Lalo gives Jimmy an address and general description of Gus, and tells him to go there and shoot the person described. Jimmy persuades Lalo to send Kim instead. After Kim leaves, Lalo ties up Jimmy and tells him about Nacho's betrayal and the attack on his compound; Jimmy denies involvement and blames Nacho. Lalo leaves for the laundry after promising to interrogate Jimmy upon his return. Kim is apprehended at Gus' door and Gus realizes sending Kim to his house was a diversion, so he goes to the laundry. Lalo kills Gus' guards then forces Gus to show him the unfinished lab while he videotapes it. Lalo prepares to kill Gus, but Gus cuts power to the lights and shoots towards Lalo with a gun he had earlier hidden in the lab. Lalo, having been shot in the throat, dies by choking on his own blood, though also laughing. Mike buries Lalo and Howard's corpses beneath the floor of the lab, then tells Jimmy and Kim they will not see Lalo again. Gus is called to Eladio's home, where Bolsa reads Hector's statement claiming Lalo survived the shootout at his house, that Gus sent the gunmen, and has since killed Lalo for real. With no proof of Lalo's initial survival, Eladio dismisses Hector's accusations.

=== Breaking Bad ===
==== Season 2 ====
In 2008, when Walter White and Jesse Pinkman kidnap Saul to coerce him into representing Badger, who has been arrested for selling meth, a terrified Saul believes Lalo sent them and says, "It wasn't me! It was Ignacio!". Saul is relieved when Walter and Jesse's confusion confirms they have no connection to Lalo. When Jesse asks who Lalo is, Saul dismisses him as "nobody" without explaining any further.

=== Post-Breaking Bad ===
While Saul eventually learns through Gus, by way of Jesse, that the entire Salamanca family has died, even by 2010, he is still not entirely convinced of Lalo's demise, calling him "apparently" dead during a phone call with Kim. With Mike and Gus also dead, Kim confesses the true nature of Howard's death to prosecutors and to Howard's widow, Cheryl. She names Lalo as Howard's killer in her affidavit, but admits to Cheryl that although Cheryl has grounds for a wrongful death lawsuit, Kim will likely not face criminal prosecution as most of the witnesses are dead and the location of Lalo's and Howard's bodies remains unknown.

== Reception ==
The character Lalo Salamanca and Tony Dalton's performance have received critical acclaim; some critics deemed Lalo one of the best villains on television.
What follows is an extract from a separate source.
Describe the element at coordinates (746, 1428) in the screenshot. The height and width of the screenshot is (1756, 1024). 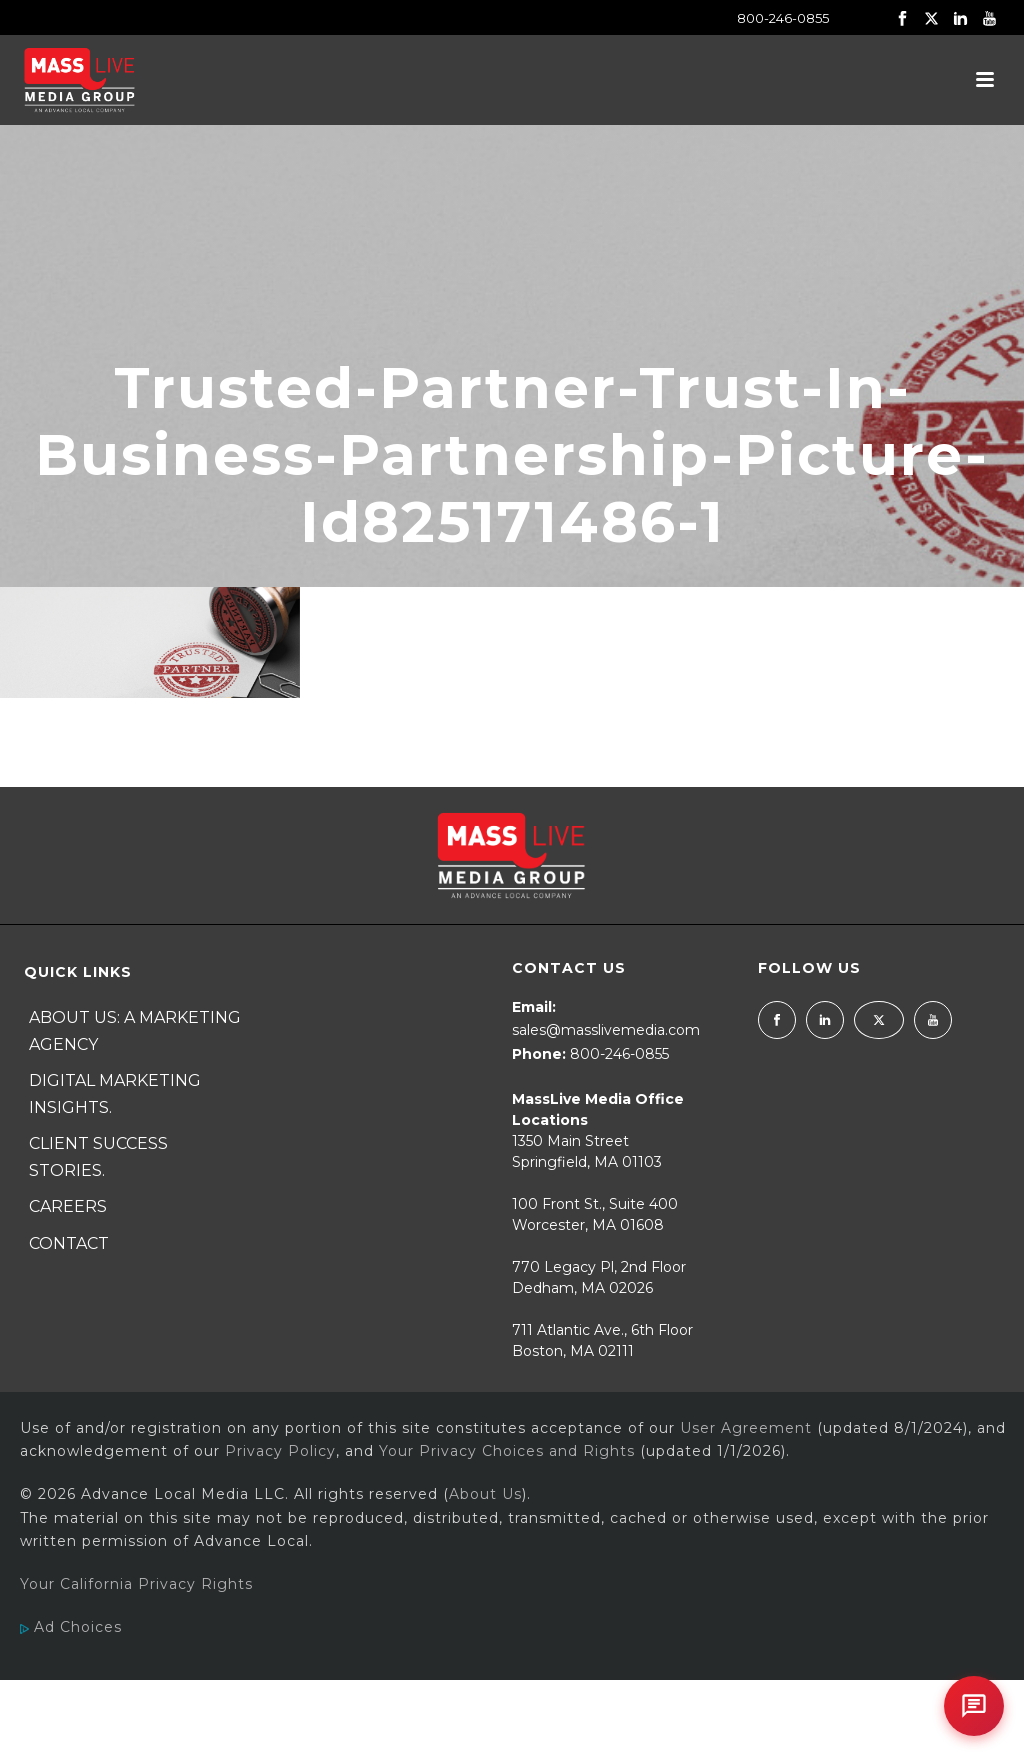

Reviewing the episode that introduces Lalo, Alan Sepinwall of Rolling Stone said Dalton "makes a solid first impression in the role" and that he hoped for "more than filling in a blank most viewers had long since forgotten existed". Sepinwall called the final scene in "Bad Choice Road", in which Lalo confronts Jimmy and Kim, one of the best in the series. He praised the lead actors' performances, particularly those of Rhea Seehorn as Kim and Dalton as Lalo. Steve Greene of IndieWire, after comparing Lalo to the character Anton Chigurh in the film No Country for Old Men, noted Lalo has "the unpredictability of his impulsive, petulant [cousin] combined with the faux geniality of his chicken CEO rival" and praised Dalton's performance, who he says "makes that poisonous, affected smile work, especially when it's coupled with Lalo's blatant disregard for bodily harm". Brian Grubb of Uproxx wrote in his review of the season-five finale, "It is almost unreasonable how good a character Lalo is. To pull this off after five seasons of this show and the full run of Breaking Bad, to just up and introduce someone this charming and evil and perfect, is basically showing off".